[Records provided]
::::
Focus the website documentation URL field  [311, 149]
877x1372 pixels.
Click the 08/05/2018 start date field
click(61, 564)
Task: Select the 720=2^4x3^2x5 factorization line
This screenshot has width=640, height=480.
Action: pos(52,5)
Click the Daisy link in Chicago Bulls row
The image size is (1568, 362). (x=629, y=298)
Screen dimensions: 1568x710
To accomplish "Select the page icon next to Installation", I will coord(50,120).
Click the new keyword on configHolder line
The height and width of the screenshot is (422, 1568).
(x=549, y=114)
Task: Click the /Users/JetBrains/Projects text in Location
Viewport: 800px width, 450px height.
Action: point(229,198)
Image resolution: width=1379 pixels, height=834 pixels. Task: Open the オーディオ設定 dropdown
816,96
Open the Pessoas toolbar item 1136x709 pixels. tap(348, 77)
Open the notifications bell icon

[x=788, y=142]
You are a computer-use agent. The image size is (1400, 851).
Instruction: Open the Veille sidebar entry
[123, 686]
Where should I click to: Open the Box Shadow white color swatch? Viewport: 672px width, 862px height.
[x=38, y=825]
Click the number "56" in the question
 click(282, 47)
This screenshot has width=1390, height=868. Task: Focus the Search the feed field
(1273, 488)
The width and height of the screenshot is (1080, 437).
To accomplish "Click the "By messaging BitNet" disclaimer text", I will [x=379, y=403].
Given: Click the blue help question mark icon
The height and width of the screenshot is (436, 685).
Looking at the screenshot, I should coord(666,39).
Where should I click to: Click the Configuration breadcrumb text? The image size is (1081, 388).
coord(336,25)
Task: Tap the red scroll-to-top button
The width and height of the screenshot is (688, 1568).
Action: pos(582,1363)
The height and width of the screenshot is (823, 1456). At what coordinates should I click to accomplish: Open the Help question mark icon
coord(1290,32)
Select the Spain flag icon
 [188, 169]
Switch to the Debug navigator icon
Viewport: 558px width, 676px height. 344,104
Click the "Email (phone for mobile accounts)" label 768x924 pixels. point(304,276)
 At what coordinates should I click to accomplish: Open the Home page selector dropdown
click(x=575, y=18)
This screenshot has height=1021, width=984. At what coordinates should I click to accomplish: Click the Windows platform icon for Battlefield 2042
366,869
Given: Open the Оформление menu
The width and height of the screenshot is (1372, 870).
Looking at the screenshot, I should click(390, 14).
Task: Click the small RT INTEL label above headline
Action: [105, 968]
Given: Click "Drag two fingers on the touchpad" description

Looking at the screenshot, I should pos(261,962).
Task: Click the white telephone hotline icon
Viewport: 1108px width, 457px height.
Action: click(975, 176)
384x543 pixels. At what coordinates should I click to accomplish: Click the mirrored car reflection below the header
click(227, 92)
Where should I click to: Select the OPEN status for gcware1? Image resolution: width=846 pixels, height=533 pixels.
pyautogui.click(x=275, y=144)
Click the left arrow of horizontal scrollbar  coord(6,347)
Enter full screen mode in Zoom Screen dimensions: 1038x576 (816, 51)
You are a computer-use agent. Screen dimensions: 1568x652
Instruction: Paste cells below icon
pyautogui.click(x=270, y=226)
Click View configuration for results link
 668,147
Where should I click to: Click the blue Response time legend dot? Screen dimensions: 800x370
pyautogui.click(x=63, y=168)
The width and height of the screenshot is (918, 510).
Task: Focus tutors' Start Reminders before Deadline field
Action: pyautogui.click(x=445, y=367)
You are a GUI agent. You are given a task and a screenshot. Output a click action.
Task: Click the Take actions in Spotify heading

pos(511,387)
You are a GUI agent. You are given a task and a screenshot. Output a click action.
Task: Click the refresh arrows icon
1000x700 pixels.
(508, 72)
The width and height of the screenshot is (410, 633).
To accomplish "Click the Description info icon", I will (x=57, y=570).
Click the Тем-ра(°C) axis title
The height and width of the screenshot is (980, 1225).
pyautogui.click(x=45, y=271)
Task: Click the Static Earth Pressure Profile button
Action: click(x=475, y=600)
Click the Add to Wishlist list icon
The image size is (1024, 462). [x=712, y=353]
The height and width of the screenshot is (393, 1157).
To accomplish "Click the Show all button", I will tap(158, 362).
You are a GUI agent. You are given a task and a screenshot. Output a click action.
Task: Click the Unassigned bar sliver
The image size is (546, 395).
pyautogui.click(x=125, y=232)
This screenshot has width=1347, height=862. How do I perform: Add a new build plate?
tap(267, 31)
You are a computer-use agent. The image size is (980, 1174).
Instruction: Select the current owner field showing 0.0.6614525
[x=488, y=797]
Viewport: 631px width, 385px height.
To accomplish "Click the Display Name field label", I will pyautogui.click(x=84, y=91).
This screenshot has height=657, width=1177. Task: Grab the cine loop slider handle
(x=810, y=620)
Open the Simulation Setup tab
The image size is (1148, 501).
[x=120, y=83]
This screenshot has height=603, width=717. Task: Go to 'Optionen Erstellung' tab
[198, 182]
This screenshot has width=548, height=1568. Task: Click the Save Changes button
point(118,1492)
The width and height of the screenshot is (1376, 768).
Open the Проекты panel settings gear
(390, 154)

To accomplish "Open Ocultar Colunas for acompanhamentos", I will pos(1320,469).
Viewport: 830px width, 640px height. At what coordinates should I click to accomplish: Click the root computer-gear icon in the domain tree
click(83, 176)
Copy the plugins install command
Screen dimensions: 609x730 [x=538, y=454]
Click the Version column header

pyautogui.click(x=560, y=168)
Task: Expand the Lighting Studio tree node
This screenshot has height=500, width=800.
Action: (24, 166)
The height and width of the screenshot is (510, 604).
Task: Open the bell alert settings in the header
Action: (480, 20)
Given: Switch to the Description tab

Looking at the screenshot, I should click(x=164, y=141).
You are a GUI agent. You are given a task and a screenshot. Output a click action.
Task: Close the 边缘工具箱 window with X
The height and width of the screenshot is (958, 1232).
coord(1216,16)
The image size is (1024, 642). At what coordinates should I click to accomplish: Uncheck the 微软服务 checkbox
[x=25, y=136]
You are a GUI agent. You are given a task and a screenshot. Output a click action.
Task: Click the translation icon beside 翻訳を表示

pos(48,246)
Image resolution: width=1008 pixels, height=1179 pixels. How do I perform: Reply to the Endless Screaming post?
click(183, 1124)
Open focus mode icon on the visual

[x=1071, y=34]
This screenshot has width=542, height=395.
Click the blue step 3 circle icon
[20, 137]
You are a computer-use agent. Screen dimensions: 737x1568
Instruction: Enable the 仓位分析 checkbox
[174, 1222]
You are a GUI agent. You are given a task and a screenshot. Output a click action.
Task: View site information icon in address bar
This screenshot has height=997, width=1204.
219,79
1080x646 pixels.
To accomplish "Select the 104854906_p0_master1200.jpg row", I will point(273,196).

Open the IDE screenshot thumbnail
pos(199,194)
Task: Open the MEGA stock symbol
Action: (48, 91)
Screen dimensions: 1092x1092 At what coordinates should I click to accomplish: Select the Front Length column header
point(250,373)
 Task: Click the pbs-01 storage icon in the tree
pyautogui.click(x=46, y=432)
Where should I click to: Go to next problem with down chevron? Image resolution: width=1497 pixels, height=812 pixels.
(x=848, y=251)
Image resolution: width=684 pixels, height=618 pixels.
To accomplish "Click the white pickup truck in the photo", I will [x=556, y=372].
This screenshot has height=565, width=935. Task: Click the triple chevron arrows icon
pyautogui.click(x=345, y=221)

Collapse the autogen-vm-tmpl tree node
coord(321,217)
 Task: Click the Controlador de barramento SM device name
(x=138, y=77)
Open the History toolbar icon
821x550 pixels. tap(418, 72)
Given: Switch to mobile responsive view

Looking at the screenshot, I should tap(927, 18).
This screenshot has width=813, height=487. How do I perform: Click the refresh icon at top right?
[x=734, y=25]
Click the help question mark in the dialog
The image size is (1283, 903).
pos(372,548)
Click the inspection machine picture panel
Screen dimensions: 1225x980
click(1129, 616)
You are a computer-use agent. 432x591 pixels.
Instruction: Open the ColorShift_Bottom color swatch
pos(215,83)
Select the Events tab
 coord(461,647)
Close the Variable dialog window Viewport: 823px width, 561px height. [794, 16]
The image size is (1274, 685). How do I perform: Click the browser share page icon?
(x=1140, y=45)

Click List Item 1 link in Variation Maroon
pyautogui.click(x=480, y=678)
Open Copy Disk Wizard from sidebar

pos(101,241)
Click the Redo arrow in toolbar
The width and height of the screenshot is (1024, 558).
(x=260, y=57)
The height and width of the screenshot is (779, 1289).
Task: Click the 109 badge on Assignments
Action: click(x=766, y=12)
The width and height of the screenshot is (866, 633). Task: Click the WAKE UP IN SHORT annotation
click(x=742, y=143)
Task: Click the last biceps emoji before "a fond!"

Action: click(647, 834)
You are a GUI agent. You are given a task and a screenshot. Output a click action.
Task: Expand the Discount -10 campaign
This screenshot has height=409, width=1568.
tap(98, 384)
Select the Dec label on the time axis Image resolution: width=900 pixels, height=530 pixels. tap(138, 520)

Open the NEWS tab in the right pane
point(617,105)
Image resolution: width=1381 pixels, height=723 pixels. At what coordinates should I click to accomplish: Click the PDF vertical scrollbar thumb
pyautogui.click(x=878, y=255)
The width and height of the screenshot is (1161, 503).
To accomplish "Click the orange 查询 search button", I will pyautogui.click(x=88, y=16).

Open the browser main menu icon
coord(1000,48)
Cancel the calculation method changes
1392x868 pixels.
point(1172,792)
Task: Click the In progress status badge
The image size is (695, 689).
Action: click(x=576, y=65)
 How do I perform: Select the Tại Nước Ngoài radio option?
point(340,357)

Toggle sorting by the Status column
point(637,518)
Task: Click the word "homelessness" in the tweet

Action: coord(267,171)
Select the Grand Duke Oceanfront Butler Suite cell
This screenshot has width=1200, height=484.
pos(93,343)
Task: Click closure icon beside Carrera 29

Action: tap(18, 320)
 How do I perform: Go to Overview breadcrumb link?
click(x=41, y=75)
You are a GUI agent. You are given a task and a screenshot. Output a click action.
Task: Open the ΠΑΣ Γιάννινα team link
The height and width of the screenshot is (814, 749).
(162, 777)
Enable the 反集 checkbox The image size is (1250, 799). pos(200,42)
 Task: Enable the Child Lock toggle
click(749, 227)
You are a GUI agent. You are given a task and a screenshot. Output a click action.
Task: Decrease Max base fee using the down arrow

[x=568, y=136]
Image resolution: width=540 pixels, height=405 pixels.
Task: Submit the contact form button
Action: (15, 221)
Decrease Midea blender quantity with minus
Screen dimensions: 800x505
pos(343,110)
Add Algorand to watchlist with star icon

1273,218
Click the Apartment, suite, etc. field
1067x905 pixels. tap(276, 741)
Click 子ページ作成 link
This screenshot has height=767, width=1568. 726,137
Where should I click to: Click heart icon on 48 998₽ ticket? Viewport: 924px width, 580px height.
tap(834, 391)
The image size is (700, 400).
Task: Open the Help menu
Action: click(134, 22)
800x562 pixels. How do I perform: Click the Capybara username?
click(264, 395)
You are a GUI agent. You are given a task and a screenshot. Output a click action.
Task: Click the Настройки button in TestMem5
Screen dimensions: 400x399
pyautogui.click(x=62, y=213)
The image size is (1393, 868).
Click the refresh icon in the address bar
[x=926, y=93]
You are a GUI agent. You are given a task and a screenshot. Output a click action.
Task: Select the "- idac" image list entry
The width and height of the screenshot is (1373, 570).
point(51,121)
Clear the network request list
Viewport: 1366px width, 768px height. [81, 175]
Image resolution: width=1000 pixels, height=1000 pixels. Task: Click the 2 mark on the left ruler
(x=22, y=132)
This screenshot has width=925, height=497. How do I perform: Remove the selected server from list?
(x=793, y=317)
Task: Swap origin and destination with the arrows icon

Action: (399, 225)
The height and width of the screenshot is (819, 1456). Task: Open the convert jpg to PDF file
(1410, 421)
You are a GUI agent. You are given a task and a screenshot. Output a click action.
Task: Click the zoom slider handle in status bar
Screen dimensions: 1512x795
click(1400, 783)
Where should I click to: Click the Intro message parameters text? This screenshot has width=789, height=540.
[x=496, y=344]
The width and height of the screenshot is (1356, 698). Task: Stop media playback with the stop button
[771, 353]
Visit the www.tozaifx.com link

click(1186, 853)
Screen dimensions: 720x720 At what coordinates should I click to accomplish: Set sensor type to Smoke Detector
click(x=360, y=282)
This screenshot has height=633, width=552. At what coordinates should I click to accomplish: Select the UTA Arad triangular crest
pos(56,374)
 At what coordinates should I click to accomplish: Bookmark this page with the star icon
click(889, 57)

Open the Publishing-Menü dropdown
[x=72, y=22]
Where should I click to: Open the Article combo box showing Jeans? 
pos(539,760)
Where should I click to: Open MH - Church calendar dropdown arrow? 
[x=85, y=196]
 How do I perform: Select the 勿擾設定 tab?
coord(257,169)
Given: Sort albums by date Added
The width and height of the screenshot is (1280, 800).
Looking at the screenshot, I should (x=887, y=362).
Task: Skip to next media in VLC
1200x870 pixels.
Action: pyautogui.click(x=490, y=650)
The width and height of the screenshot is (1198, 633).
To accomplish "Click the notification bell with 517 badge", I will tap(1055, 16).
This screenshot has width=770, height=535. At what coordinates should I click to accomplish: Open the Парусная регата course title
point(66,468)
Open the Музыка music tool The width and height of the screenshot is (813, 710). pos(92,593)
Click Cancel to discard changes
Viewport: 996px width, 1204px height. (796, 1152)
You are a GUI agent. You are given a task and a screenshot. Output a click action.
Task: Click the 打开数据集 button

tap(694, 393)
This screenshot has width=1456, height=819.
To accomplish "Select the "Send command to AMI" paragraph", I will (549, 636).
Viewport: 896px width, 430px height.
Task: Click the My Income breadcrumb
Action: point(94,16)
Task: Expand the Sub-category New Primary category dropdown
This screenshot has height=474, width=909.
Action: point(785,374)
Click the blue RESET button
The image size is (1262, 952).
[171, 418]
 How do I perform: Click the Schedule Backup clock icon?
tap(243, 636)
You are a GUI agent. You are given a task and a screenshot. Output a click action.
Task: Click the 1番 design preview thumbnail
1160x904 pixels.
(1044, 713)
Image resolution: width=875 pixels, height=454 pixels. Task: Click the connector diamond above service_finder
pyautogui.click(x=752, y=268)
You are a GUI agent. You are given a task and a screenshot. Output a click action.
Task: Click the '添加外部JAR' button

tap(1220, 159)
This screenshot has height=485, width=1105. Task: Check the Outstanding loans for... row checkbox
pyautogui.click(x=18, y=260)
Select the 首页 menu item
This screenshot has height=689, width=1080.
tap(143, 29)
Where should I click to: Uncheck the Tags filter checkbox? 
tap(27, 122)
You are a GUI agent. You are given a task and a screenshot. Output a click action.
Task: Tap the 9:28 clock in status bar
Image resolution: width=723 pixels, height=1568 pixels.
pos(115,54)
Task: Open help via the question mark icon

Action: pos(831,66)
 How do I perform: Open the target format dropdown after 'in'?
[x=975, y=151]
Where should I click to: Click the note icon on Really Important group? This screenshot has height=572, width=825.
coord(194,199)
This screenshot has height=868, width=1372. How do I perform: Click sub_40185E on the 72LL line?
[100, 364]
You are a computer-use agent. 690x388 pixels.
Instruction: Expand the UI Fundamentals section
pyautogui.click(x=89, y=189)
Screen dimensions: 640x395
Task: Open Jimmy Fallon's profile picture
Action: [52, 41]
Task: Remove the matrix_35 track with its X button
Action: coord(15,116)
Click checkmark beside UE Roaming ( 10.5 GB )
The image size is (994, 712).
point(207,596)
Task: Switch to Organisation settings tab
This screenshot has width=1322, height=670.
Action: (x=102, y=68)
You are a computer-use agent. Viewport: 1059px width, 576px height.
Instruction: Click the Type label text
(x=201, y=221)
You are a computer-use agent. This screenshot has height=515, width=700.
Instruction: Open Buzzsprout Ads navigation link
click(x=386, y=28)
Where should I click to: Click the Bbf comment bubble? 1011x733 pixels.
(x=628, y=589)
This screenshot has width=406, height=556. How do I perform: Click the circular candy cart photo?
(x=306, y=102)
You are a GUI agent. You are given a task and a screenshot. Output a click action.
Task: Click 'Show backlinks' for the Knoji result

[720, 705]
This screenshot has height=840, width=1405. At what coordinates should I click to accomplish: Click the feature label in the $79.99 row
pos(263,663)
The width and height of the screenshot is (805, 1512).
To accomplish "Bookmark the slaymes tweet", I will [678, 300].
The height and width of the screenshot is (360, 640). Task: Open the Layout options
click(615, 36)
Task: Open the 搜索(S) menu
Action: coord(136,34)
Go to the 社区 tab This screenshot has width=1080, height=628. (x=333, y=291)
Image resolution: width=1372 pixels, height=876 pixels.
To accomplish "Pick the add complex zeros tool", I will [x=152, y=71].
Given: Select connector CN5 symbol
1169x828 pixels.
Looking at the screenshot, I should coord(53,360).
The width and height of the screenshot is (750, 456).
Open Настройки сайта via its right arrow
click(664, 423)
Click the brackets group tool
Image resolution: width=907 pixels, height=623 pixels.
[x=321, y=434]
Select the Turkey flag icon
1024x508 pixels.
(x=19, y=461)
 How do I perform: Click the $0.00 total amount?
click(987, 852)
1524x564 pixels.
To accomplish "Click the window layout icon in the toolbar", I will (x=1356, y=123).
::::
[What the exercise asks] The answer must be every line of the records that contains the word "axis".

[Response to the exercise]
Click the Тем-ра(°C) axis title
Select the Dec label on the time axis Image resolution: width=900 pixels, height=530 pixels. tap(138, 520)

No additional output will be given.